Simple CRNN handwriting recognition.
The goal of this repo is to implement a simple CRNN for line-level handwriting recognition method. The implementation in hw/models/crnn.py
contains a LightningModule
that uses a ResNet image feature encoder (implemented in hw/models/cnn_encoder.py
) and a few LSTM layers to perform the final sequence prediction. The model is trained using the CTCLoss
implemented in torch.nn
and beam-search inference is performed using either greedy decoding or the beam search decoders from torchvision
.
clone and:
pip install .
The IAM-Line dataset is pulled from huggingface datasets, specifically this one. For some reason, the original IAM handwriting recognition dataset website never sent me an email - maybe I'm not cool. This has the added bonus of being easily pulled as long as huggingface datasets installed. The dataset is essentially a set of (image, text_line)
tuples. I put together a LightningDataModule
that basically just wraps the train, test, and val dataloaders with some torchvision
transforms and collates. Not exactly rocket surgery.
An example training script can be found in train.py
, which uses the Lighting Trainer
abstraction and some callbacks to fit a model from scratch. I can get a character error rate of around 0.063 on the IAM validation partition (with beam search decoding!) and the provided set of data augmentations in about ~2 hours (100 epochs) on an RTX 2070.
- Putting this together was overall not too tricky - but I spent forever figuring out that the order of the
AdaptiveAveragePool
dimensions should be reversed from how it was used in the initial implementation I started working with. Oddly enough, the usual learning-not-working debug trick of trying to overfit on a small dataset still worked. I find it helpful to think through the shapes of the CNN feature maps when debugging anything CNN/ResNet related - I didn't find the shortcut trick from this paper terribly helpful, but it's a fun idea. Currently it's implemented as the default
CRNN
option, but it can be easily disabled. - I didn't end up putting a language model in here - that would require using a different decoder as well.

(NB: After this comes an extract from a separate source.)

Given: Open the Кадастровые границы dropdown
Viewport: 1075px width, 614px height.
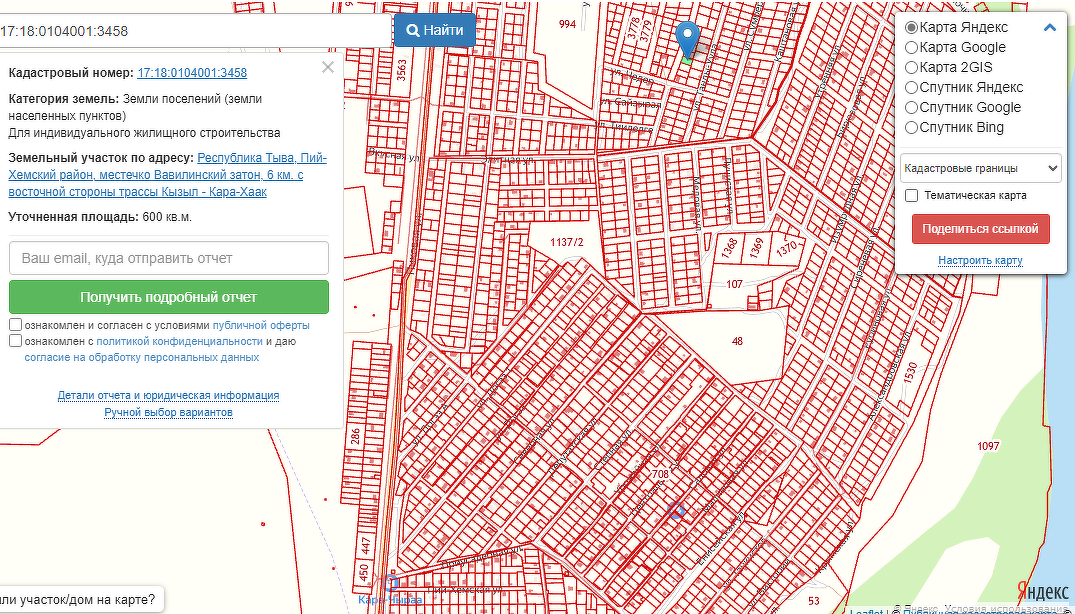Looking at the screenshot, I should click(980, 169).

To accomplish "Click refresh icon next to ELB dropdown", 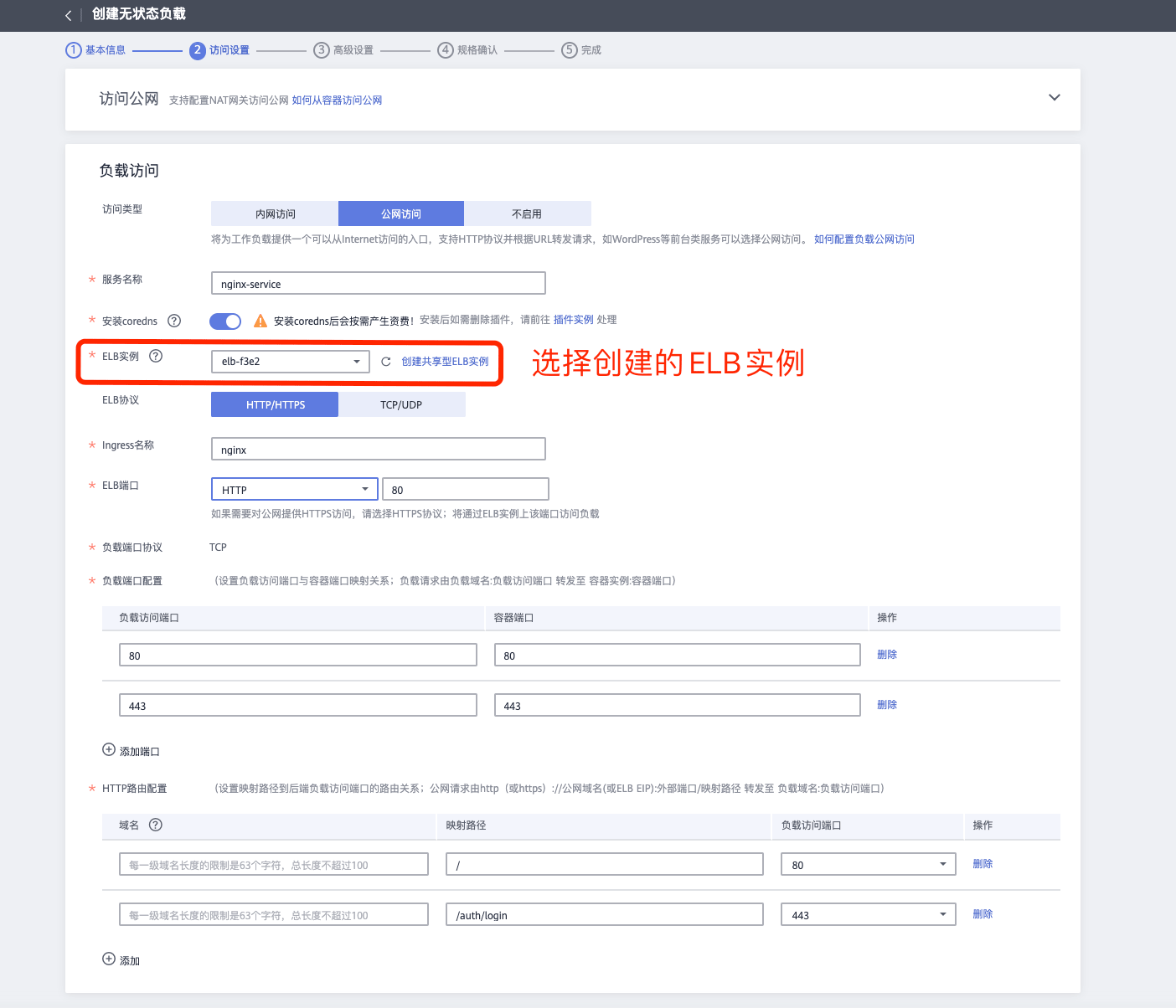I will pyautogui.click(x=386, y=362).
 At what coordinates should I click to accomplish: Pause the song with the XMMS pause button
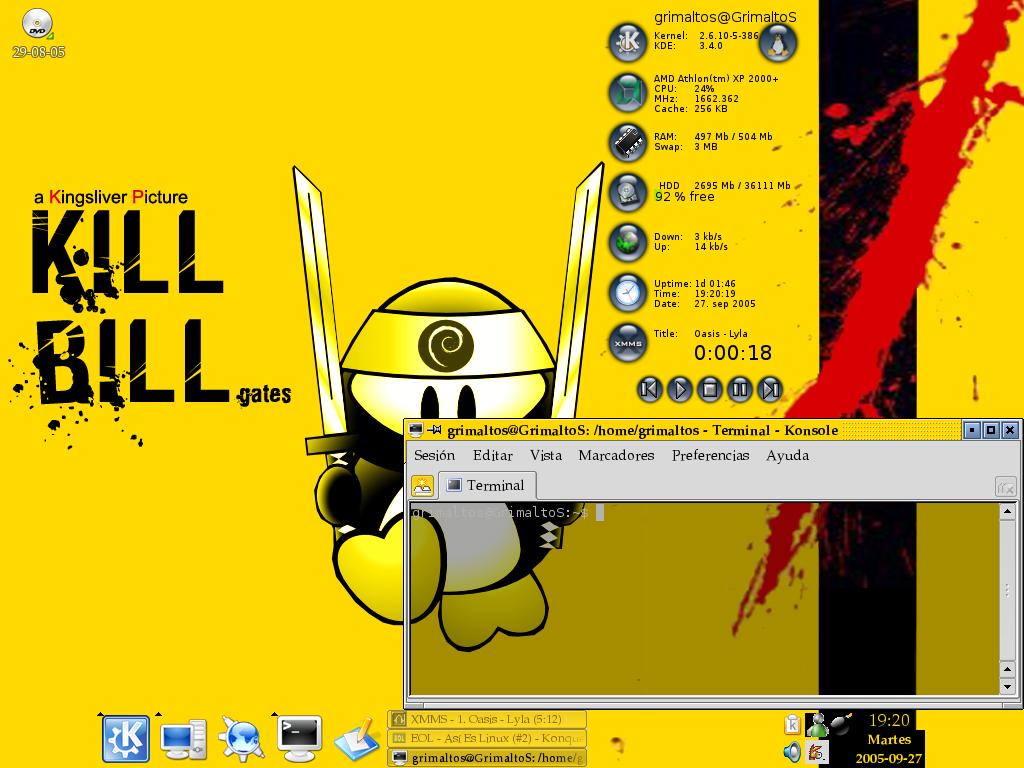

- I found that beam search only improves aggregate CER by a percentage point or so, but, anecdotally, the results are much better. Makes me think there's something misleading about CER? Probably a WER vs CER sort of thing? This might be worth poking at further.
I've provided a few example notebooks - examples/dataset.ipynb
has some poking around in the IAM dataset, and examples/inference.ipynb
has some inference examples and test-time stats. The provided artifact was trained without the training shortcut.
This repo was inspired by [this one] (https://github.com/jc639/pytorch-handwritingCTC/tree/master) from @jc639, and implemements some tricks from https://arxiv.org/abs/2404.11339 - GitHub here. This blog post from distil.pub was very helpful in understanding the CTC loss function. I borrowed the implementation of beam search in hw/models/beam.py
from this github gist, although it won't surprise you to learn that the CUDA beam search decoder in torchaudio is much faster.